External validation of the predictive model.

Discussion

In this study, the surface contour of the mass and the degree of enhancement on contrast chest CT were found to be predictive factors for thymoma in thymic abnormalities smaller than 3 cm. As screening for lung cancer by low-dose CT is becoming popular, the detection rate of mediastinal masses is simultaneously increasing. In this study, thymic abnormalities were also detected by low-dose CT (LDCT) in most patients, and enhanced CT was performed 3 or 6 months after the first LDCT. In practice, when a small thymic abnormality is found on LDCT, enhanced CT is recommended after 6 months. McErlean et al. (1) and Henschke et al. (5) reported recent trends in detecting asymptomatic thymic abnormalities. In their study, thymic masses were the most frequent type of mediastinal mass, with a prevalence of 0.45% cases at baseline CT screening, and 87.8% of the thymic masses were smaller than 3.0 cm. The possibility that a small thymoma will invade adjacent structures or lymph nodes is very low, and needle biopsy is contraindicated for such small thymomas. Therefore, if a small thymic lesion is securely identified as thymoma, early surgical resection and minimally invasive surgery are actively recommended. In contrast, small cystic lesions can be followed without surgical resection, even though surgery is indicated for very large cystic lesions. However, discriminating thymomas from thymic cysts is very difficult in the setting of small thymic abnormalities. Therefore, non-therapeutic thymectomy rates have been reported to range from 22% to 68% (6,7). However, in most cases, thymic abnormalities larger than 3 cm were treated by surgical resection regardless of their characteristics (cyst or mass). Furthermore, thymic abnormalities larger than 3 cm are well differentiated from thymomas and thymic cysts by MRI. Therefore, we enrolled patients with thymic abnormalities measuring 3 cm or less.

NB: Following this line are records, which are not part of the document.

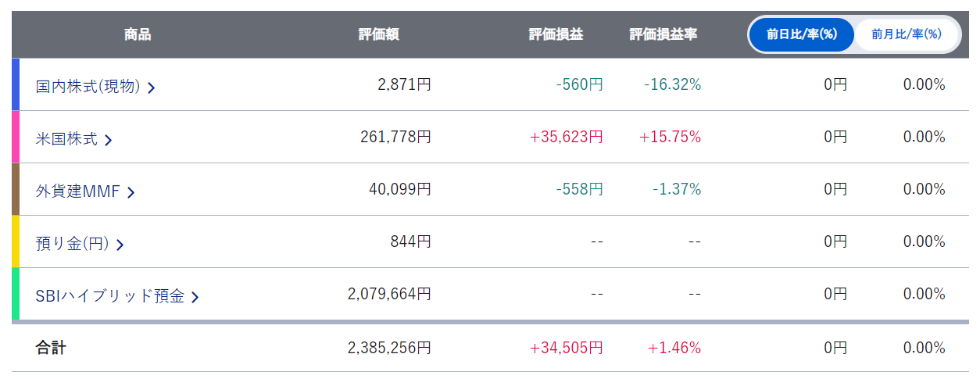The height and width of the screenshot is (379, 980).
Task: Click the 合計 total amount 2,385,256円
Action: click(389, 348)

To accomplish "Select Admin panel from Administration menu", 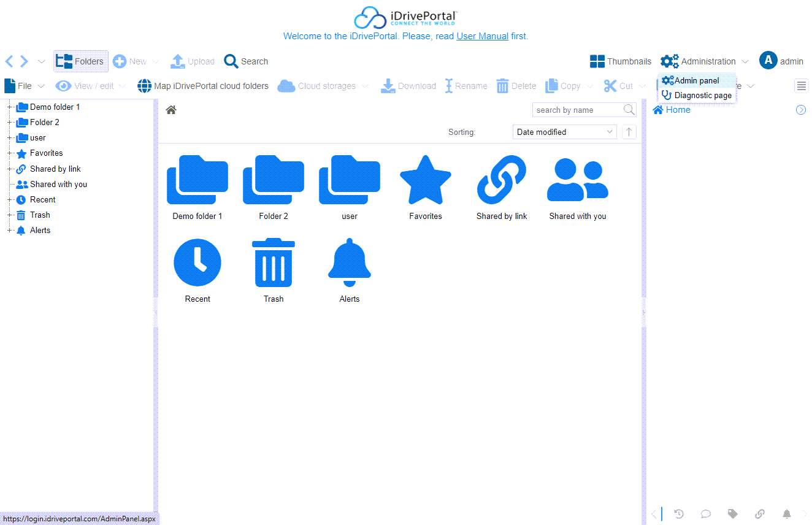I will coord(696,80).
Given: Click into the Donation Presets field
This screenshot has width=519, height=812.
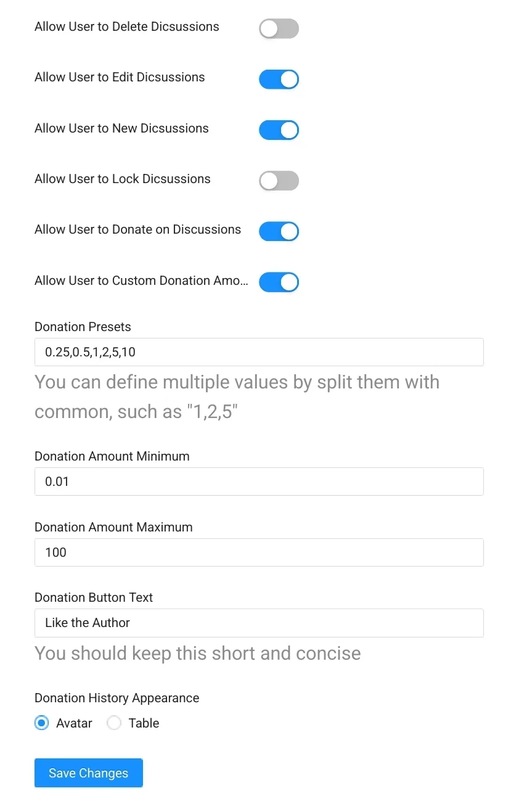Looking at the screenshot, I should (259, 352).
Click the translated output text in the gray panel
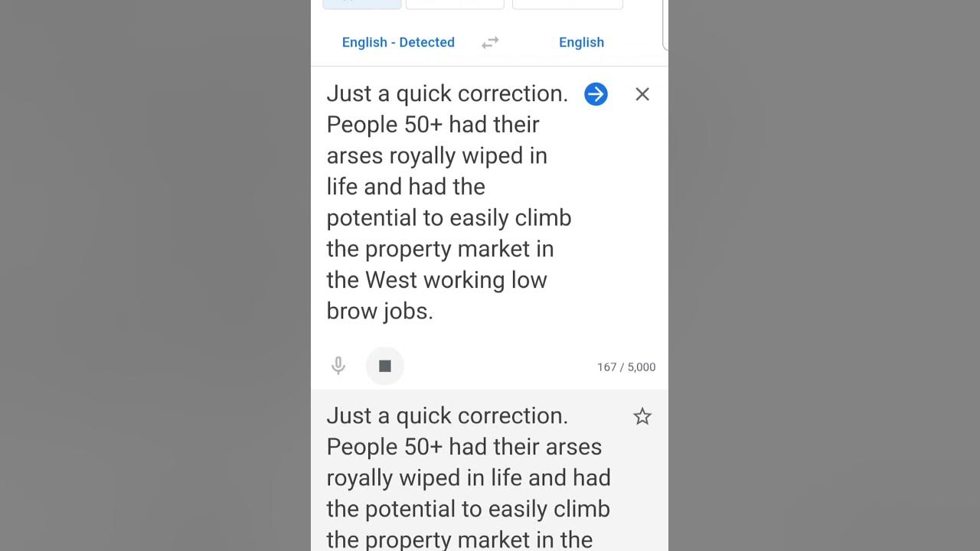Screen dimensions: 980x551 pos(469,478)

Non-invasive thymoma is usually well-defined, has smooth contours, and shows homogeneous attenuation. In contrast, invasive thymoma is more likely to have a lobulated or irregular contour, and has a higher prevalence of low-attenuation areas and calcification within the tumor than non-invasive thymoma on CT (8). Thymic cysts typically manifest as well-circumscribed anterior mediastinal masses with water attenuation (9,10). When thymic cysts grow on the mediastinum-lung border, they are blocked by adjacent mediastinal structures; therefore the surface contour conforms to those structures (11).

According to a previous study, the diagnostic accuracy of thymoma by radiologists was 84% for CT and 85% for MRI, and that of thymic cyst was 46% for CT and 71% for MRI (3). In our study population, the diagnostic accuracy of the radiologist’s reading based on CT scans was 60.5% for thymoma and 87.7% for thymic cyst. Furthermore, the readings were not confirmative, but were generally indicative of suspicion for the given entity. In contrast, the diagnostic accuracy of our model based on the same CT scans that the radiologist read for diagnosis was 82.4% and 88.9% for thymoma and thymic cyst, respectively, in the internal validation, and 88.8% and 100.0% in the external validation (with a cut-off value of 52.9 decided by the maximal Youden index). Further, our model diagnosed both thymomas and thymic cysts well at both ends: all cases with a score >58 points (26.3% of the study population) were diagnosed as thymomas and all cases with a score <30 points (13.2% of the study population) were diagnosed as thymic cysts. Among the cases misdiagnosed by the radiologist, 82.3% were diagnosed correctly by our diagnostic method.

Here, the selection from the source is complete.